ENTRIES SUPPLIED =
- - - -
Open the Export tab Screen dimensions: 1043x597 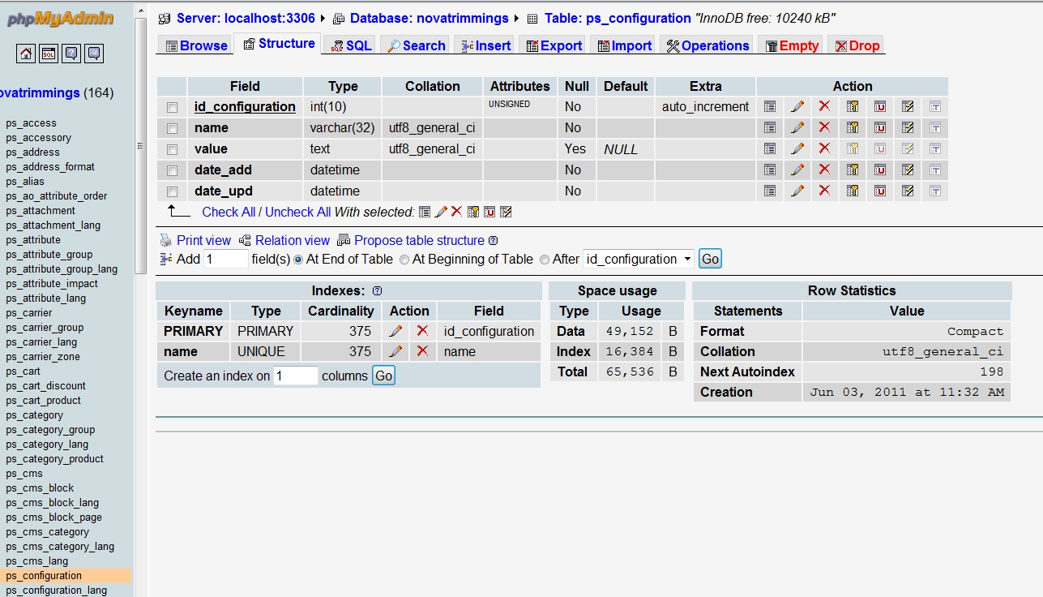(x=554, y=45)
- - - -
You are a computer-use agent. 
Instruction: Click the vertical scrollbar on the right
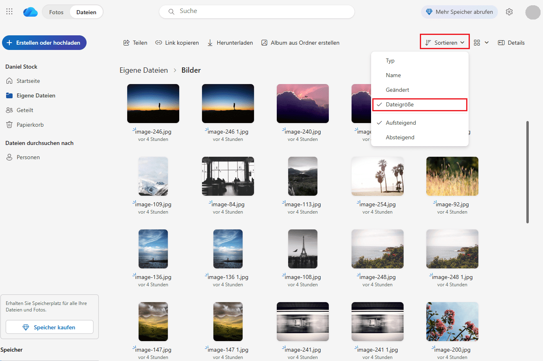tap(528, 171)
- - - -
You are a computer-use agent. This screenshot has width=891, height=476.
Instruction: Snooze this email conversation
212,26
- - - -
Gather every line of the data above that contains the word "computer". Case counts.

WRITTEN SOLUTION =
You are a computer-use agent. 
You are a computer-use agent. This screenshot has width=891, height=476.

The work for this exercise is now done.